El caso es que me senté a tomar café en el patio neoclásico de la Universidad. Se estaba fresco para lo que suelen ser las tres de la tarde un día de julio en Valencia. Saqué un libro de la mochila -siempre hay que llevar un libro a mano, por lo que pueda pasar- y me repantigué. Es curioso cómo unos ambientes invitan a correr (metros, burguerquíns, prostíbulos) y otros invitan a quedarte (chimeneas, jardines, la última cerveza).
La gente de la Universidad es gente sin prisa. Digo Universidad porque hablo de gente con auténtico espíritu universitario, por mucho que esto falte en la Academia. Me refiero a esa gente que vive preocupada por saber, por crecer, por ahondar, a la que le importa un carajo entregar o no el paper o llegar puntual a clase. Esa gente que va a cambiar el mundo. Y en el patio de la Universidad me encontré con una de esas personas.

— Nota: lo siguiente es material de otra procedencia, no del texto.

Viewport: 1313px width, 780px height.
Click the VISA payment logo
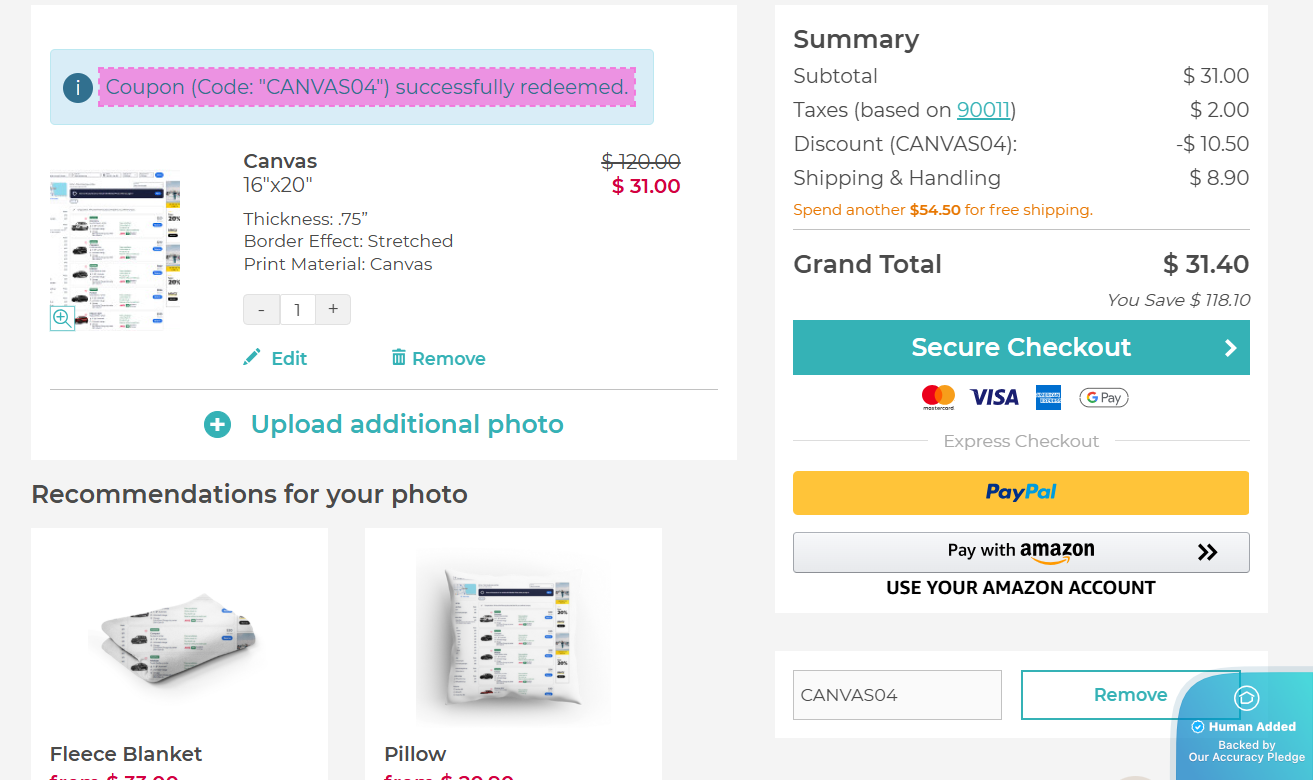click(x=994, y=398)
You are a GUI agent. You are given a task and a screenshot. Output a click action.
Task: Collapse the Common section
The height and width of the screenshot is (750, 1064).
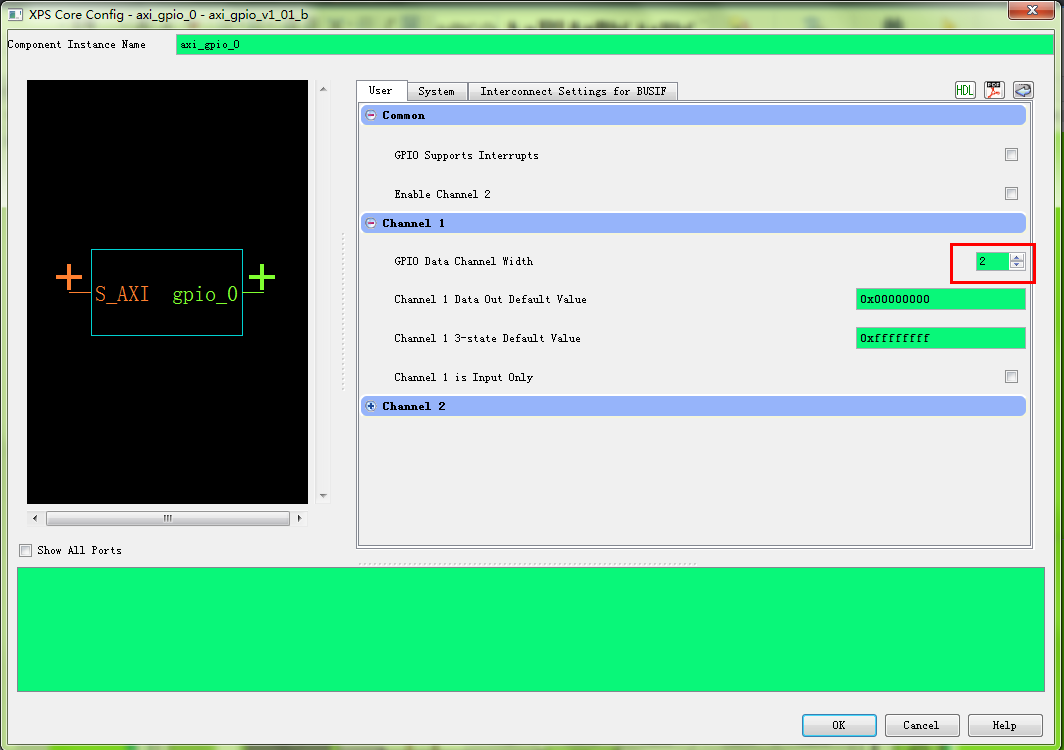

Estaba yo pensando que qué curioso que todavía nadie le hubiera prendido fuego a una puerta monumental que asoma ahí mismo y en cuyo dintel se lee un versículo del Eclesiastés: omnis sapientia a Domino Deo est, cuando un señor, ¡un alma universitaria!, se sentó en la mesa que hay justo a los pies de tan magna afirmación. El señor exhibía una sonrisa desafiante. Desafiante, digo, más por el valor de sonreír a esas horas intempestivas y con esos cuarenta grados que por el gesto mismo de la sonrisa. Desafiante, además, por vestir de americana una tarde de julio, ¡y sonreír todavía! Ese hombre era la pura afirmación de la vida: la encarnación de lo dionisíaco, un guante estampado impúdicamente sobre la faz del verano. Pidió una copa de vino blanco y con gesto triunfante se encendió un puro. ¡Oh Dionisos! ¡Oh Apolo! Bendito equilibrio heleno de elegancia y despreocupación, de satisfacción del vicio y desprecio de la carne. Pero no quedó eso ahí. Cuando se hubo fumado el puro dio un sorbo a la copa de vino, la pagó y, dejándola prácticamente llena, se levantó y se marchó.

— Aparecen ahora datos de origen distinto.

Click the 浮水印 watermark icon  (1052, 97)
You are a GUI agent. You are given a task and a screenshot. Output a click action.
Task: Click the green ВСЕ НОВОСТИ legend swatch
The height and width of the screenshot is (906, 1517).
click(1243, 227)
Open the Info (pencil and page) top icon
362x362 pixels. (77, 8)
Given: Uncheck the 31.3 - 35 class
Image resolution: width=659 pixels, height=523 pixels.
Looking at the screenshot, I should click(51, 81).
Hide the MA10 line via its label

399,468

Poco me faltó para gritar: ¡Hosanna! ¡Ecce homo! Cuántas generaciones han hecho falta para que este hombre pise el suelo que nosotros pisamos. Tenemos entre nosotros al superhombre. La superación del camello y del león: el niño. ¡El niño juega, y en su jugar domina todo y está sobre todo! ¿Qué le importó a aquél hombre el calor y el vino? ¡Nada! Supo vivir de la elegancia y el desprecio de la carne sin renunciar a una afirmación portentosa de la vida. En eso consiste ser universitario: en amar apasionadamente el mundo y sin embargo despreciarlo con la seguridad de que hay cosas más altas.
Omnis sapientia a Domino Deo est. Quizá fue eso lo que el buen hombre quería hacerme saber con su actitud despreocupada. Quizá la sabiduría sea eso.